LLM's are specifically designed and trained for semantic understanding related tasks. That's the entire point. They are trained to solve natural language understanding tasks and they build a semantic model in order to solve the tasks.


I did say it may do certain tasks with low performance. What you're saying is not really understandable (or simply wrong). The fact that it does understand how to do a 'simple' task such as finding where text is different is actually somewhat impressive given the typical training data for these models. But I suppose you need to actually understand the field of NLP to understand why that is.

If you're expecting perfection or magic then you will be disappointed.


I think it's fair to say most people don't know what a diff tool is, but do know how to ask questions.

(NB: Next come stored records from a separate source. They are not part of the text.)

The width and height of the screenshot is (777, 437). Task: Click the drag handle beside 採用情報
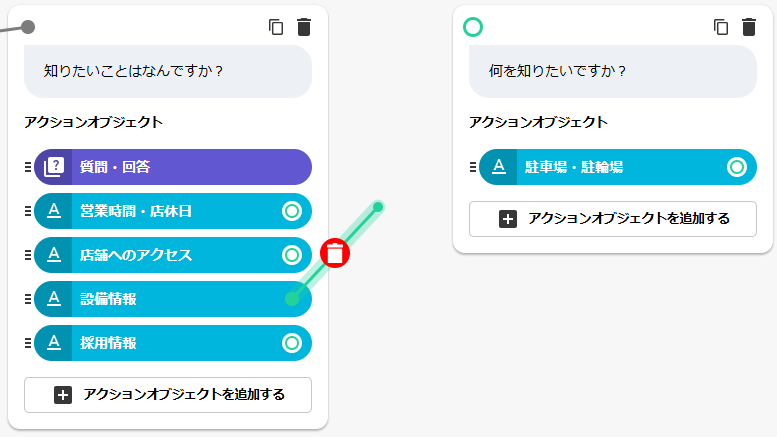28,343
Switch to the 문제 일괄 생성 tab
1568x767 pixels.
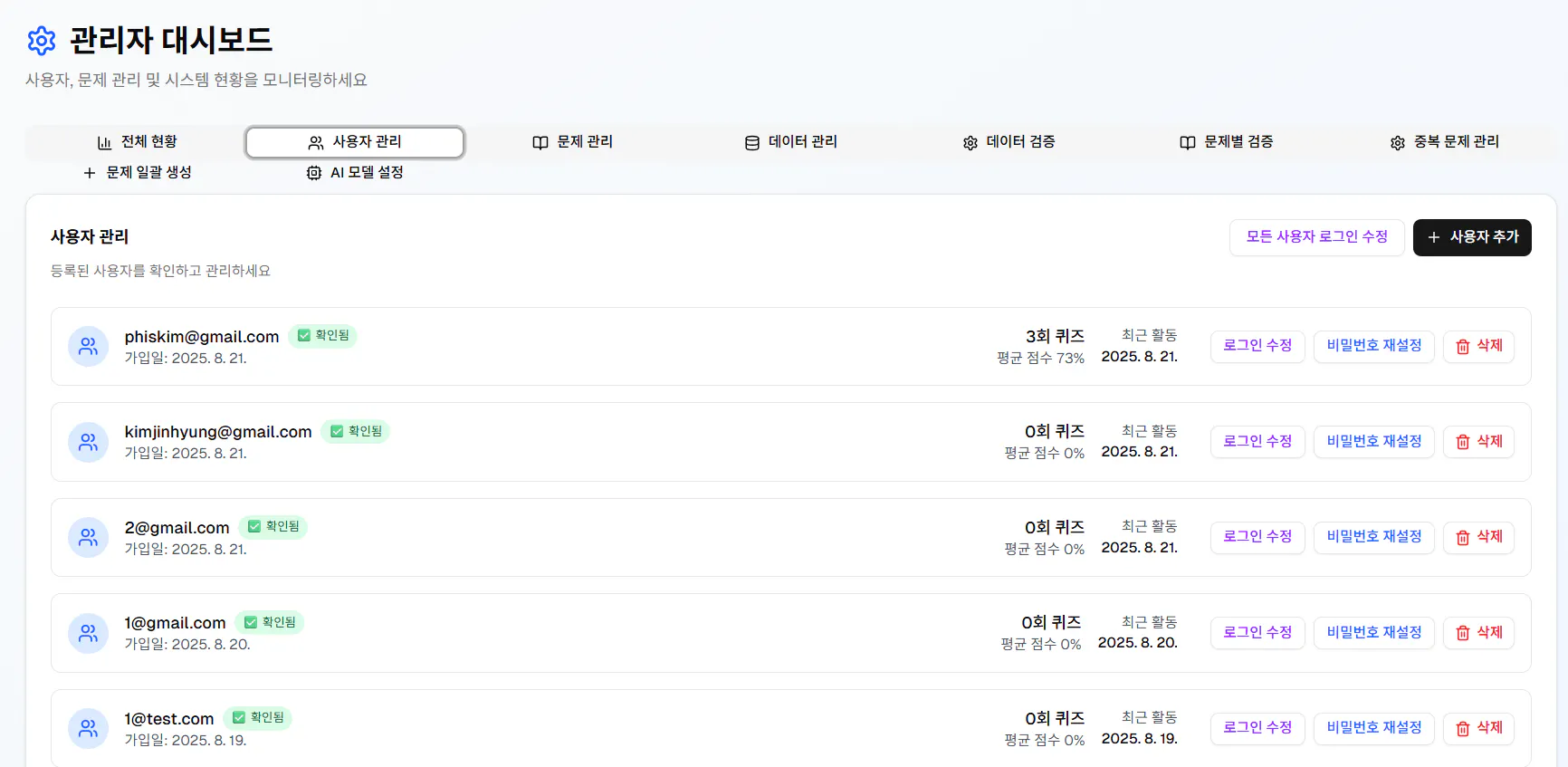(138, 173)
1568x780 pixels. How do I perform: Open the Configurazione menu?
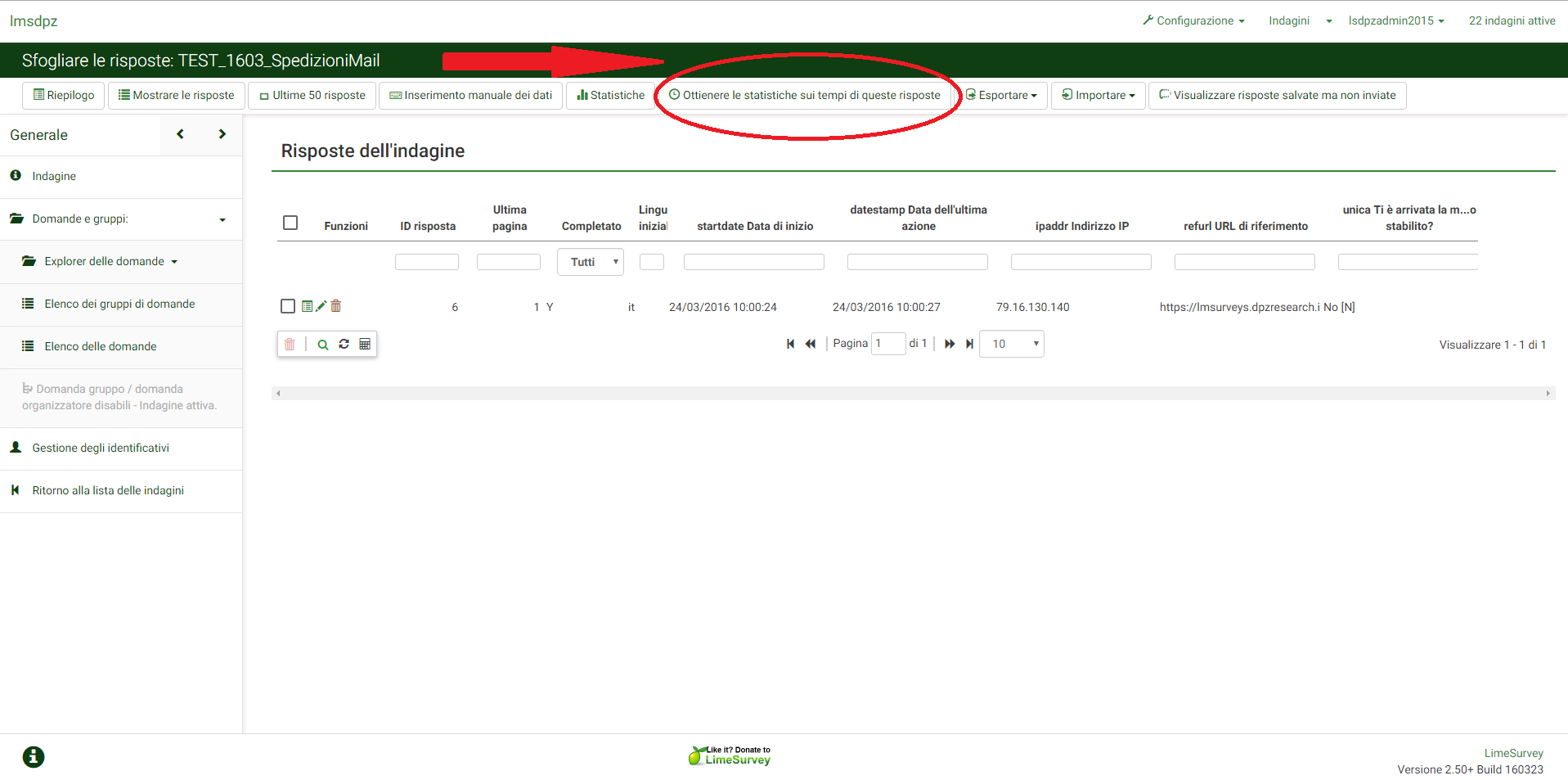point(1194,20)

That is the democratizing factor that AI is introducing I feel, giving high powered computing to people without the need for specialized knowledge.


The real goal would be for the model to determine what tool is needed to achieve the task, and use that to achieve it. Using the model to write code provides a way to achieve explainable and correctness guarantees (by reading and executing the code, not the model internals). So in this case identifying that a diff program is required may have taken a couple of seconds, ans the diff would take milliseconds - still yielding a faster and more correct output (as the model alone may produce an approximate diff or hallucinate).


Or course it can very soon, since those were also written by humans. Like AlphaZero vs Rybka


>> And then...you’ll say what?

USER: It's a stochastic parrot.

GPT: I know you are, so what am I?


What techniques do they actually use to achieve 100k? I assumed they load the document to a vector databases and then do some kind of views into that



I would assume by training LLM on dataset of 100k tokens would be the right way.


Makes me wonder whether we could get really huge contexts much more efficiently by feeding back a higher layer back into the tail end of the model. That way it has a very clear picture of the recent text but only a compressed picture of the earlier parts of the document.

(I think I’ve got to read up on how transformers actually work.)


Afaik you're describing something akin to a recurrent neural network, and the problem with that is that it doesn't parallelize well to modern hardware. And vanishing gradients.


I had the same thought as the comment you're responding to.

Recurrent neural networks are bad when the recurrence is 100x long or more. You need long chains because with a token-at-a-time, that's what you need to process even one paragraph.

But if you use an RNN around a Transformed-based LLM, then you're adding +4K or +8K tokens per recurrence, not +1.

E.g.: GPT 4 32K would need just 4x RNN steps to reach 128K tokens!